- What you need to do -
Which lines in the records below contain the string "size", with case counting? Collect every one of them.

Collected data entries
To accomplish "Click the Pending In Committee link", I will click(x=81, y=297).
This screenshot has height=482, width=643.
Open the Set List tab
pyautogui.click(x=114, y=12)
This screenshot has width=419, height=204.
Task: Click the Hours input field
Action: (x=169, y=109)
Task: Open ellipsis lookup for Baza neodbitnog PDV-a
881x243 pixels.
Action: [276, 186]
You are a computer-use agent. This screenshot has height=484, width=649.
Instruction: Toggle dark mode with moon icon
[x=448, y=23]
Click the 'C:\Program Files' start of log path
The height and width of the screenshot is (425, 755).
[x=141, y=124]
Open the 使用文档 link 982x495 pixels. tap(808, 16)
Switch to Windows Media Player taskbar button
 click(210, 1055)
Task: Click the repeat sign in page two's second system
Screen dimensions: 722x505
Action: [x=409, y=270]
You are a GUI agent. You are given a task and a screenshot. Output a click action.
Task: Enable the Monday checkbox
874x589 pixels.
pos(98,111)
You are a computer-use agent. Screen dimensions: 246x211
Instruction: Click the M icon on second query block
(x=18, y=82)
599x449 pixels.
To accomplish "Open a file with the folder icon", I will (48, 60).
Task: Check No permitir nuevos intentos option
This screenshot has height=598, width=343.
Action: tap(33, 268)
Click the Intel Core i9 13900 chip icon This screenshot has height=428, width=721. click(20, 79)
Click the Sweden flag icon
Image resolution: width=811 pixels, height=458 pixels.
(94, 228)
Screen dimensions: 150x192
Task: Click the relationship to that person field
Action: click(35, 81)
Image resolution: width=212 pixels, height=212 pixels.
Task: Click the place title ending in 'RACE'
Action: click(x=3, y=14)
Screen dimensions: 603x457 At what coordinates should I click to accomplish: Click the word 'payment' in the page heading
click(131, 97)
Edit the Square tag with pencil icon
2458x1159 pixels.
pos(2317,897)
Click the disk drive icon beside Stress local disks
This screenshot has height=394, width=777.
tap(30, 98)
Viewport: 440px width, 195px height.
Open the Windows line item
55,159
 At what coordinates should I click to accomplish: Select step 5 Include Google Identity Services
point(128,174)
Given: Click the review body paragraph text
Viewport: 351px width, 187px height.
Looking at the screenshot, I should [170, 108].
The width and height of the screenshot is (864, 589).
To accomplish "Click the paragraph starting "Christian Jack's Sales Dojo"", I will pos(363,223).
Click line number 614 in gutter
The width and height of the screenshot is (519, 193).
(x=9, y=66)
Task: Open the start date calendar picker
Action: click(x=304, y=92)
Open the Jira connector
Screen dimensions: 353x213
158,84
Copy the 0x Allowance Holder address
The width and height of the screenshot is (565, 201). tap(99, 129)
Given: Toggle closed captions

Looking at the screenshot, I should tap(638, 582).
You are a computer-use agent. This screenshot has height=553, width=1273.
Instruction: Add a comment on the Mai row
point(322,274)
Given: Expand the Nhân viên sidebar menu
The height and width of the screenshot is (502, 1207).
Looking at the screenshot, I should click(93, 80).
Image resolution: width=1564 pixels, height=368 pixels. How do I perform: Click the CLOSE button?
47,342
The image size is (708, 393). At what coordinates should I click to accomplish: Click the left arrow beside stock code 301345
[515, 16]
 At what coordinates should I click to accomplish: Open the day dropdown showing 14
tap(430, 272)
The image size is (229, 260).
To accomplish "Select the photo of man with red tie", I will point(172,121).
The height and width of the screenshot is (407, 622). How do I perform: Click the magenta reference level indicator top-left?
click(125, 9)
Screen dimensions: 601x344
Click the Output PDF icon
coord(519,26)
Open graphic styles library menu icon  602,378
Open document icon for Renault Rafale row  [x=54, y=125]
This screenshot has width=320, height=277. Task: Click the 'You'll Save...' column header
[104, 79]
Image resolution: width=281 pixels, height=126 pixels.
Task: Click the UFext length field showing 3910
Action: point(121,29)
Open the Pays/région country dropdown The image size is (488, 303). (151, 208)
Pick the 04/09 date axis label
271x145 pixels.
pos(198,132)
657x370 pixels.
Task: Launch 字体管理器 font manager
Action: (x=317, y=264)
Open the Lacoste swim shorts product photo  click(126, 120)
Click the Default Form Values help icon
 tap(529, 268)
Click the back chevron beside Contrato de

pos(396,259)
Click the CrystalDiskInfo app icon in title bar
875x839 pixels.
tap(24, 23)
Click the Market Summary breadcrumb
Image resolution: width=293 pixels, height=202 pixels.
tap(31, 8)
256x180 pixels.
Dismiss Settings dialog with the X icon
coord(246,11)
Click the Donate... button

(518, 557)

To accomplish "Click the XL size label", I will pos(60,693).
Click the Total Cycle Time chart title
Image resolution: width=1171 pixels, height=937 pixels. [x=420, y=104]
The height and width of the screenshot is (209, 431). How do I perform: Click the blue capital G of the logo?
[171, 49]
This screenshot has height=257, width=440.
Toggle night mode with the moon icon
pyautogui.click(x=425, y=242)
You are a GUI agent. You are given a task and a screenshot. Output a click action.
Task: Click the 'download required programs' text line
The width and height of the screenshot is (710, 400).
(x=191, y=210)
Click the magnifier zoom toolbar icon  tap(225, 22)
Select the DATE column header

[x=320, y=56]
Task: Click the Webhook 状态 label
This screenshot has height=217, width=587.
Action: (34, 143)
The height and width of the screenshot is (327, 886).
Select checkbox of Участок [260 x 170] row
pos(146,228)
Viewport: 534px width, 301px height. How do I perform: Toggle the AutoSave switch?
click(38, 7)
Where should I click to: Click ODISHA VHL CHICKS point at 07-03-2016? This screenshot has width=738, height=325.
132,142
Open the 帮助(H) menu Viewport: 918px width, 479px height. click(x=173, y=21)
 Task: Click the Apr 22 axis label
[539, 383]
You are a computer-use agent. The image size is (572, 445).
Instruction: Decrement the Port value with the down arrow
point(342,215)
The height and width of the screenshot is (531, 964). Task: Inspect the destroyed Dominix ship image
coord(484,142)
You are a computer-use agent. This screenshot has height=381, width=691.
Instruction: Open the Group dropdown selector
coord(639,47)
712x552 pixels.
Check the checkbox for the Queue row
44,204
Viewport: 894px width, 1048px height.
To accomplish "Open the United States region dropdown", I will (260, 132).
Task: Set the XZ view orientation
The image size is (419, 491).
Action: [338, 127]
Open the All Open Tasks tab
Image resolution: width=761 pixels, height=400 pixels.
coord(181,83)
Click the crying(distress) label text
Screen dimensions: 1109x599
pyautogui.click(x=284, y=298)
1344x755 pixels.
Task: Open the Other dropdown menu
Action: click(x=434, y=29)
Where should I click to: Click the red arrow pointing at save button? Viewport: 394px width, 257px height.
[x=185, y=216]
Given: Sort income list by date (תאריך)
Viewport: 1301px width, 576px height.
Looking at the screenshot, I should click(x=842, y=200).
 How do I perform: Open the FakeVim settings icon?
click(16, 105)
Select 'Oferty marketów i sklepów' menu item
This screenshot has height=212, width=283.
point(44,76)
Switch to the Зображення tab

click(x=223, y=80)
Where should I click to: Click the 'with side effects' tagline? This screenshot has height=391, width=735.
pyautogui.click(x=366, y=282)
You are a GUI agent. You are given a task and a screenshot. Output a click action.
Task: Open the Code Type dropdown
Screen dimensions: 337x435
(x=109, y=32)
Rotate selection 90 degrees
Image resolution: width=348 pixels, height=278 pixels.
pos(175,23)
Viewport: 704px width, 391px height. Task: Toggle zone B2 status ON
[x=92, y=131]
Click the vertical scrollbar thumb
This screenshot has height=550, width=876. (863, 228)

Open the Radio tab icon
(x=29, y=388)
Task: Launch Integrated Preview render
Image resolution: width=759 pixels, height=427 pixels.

- Result below -
The image size is (708, 393). At what coordinates should I click to accomplish: Click the left arrow beside stock code 301345
The image size is (229, 260).
Open the Pays/région country dropdown The image size is (488, 303). (151, 208)
To accomplish "Click the XL size label", I will pos(60,693).
You are a computer-use agent. The image size is (572, 445).
The image size is (419, 491).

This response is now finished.